==== DATA ROWS

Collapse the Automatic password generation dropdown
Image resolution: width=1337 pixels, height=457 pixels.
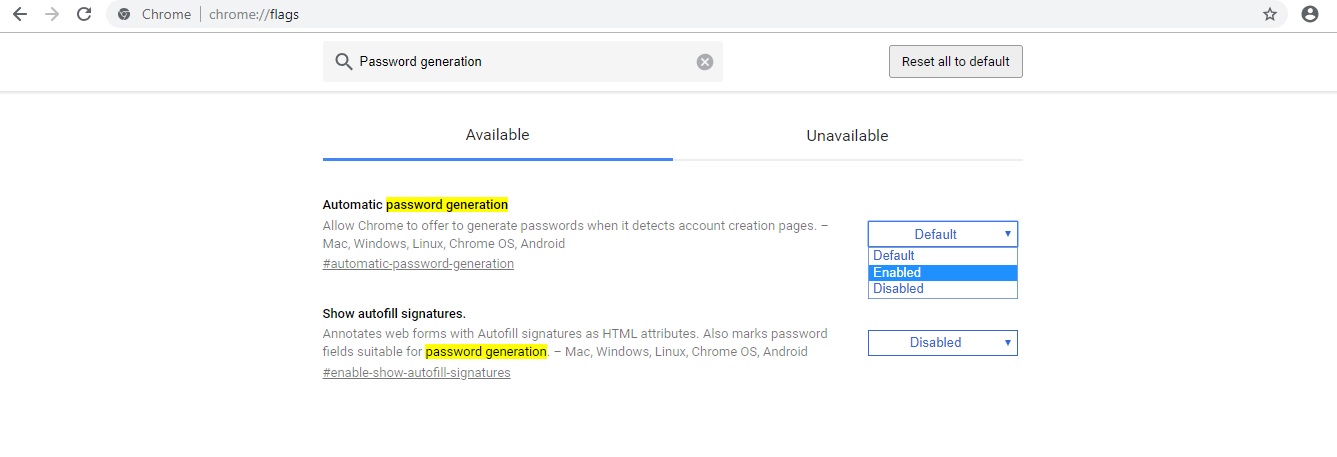942,234
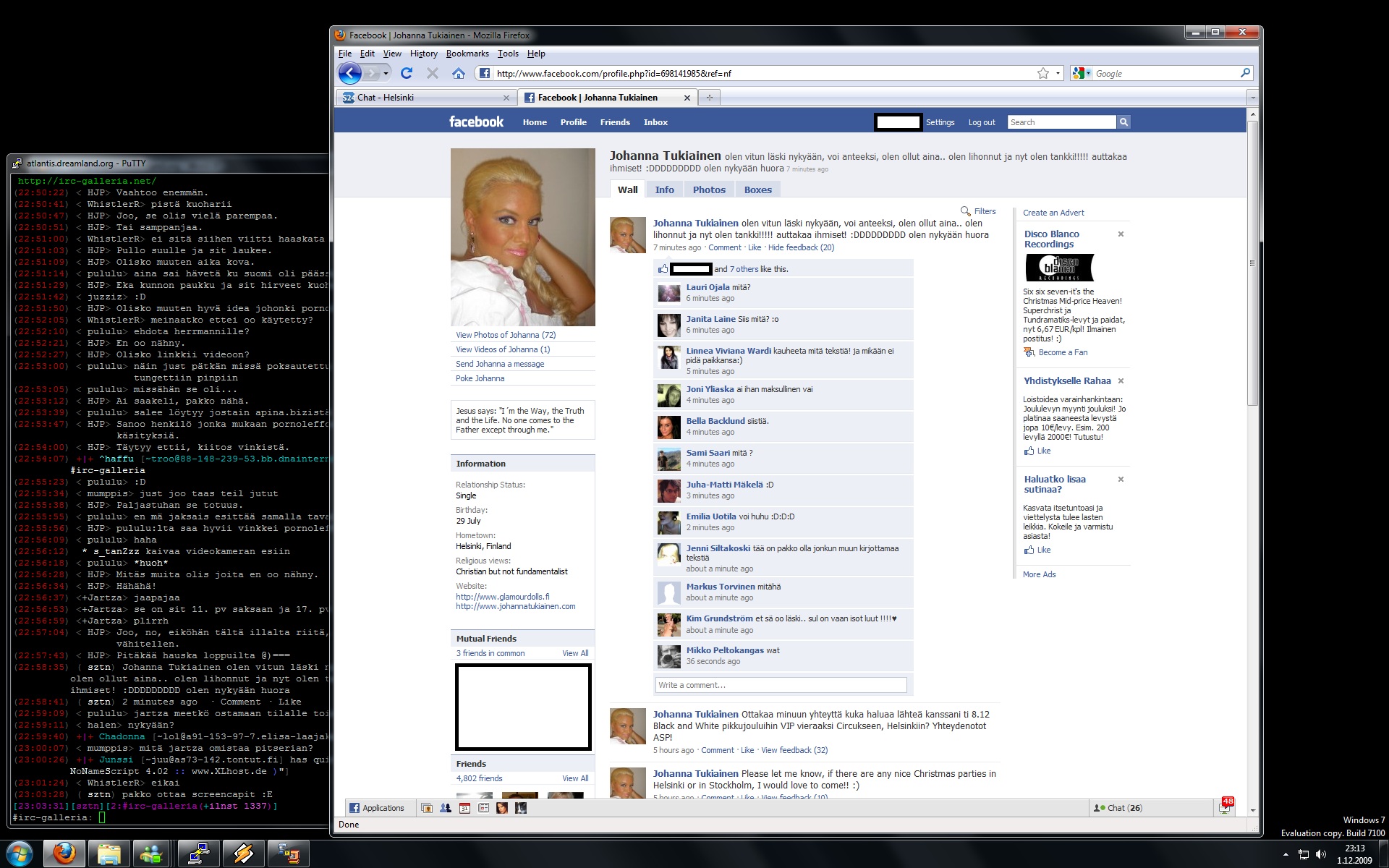
Task: Reload the page with the refresh icon
Action: coord(407,73)
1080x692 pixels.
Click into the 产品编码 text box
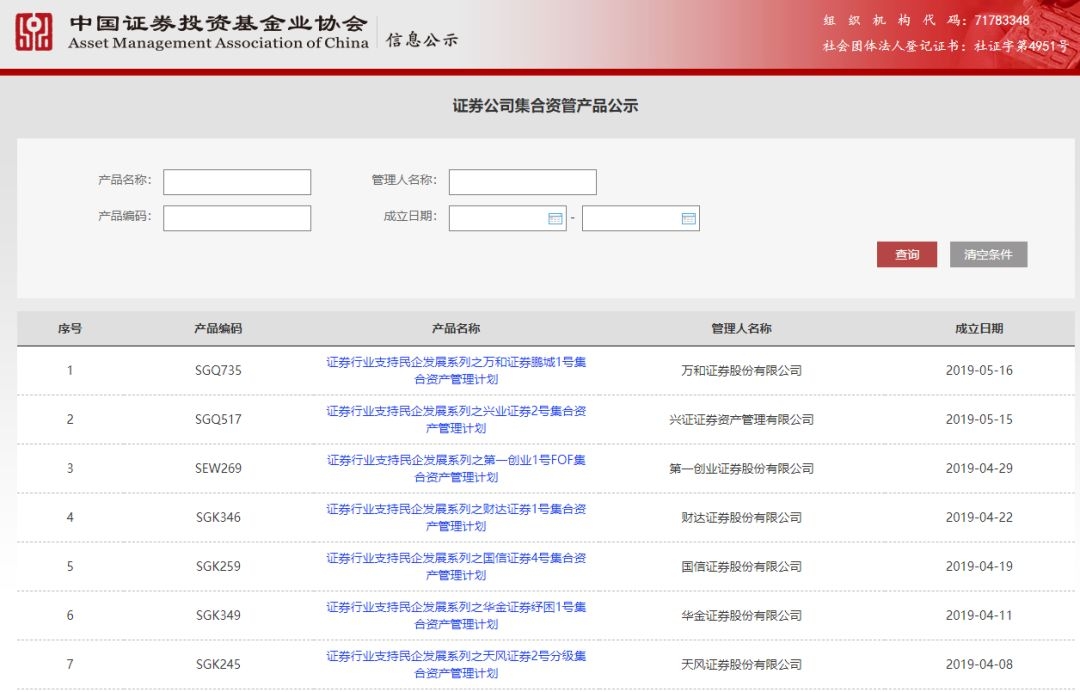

========

REQUIREMENT -> Pull out every line of text in the records above, word for word, and leave the pictures out.

RESPONSE TO THIS EXERCISE ->
Collapse the Automatic password generation dropdown
Image resolution: width=1337 pixels, height=457 pixels.
942,234
Task: Reload the page with the refresh icon
Action: coord(407,73)
1080x692 pixels.
Click into the 产品编码 text box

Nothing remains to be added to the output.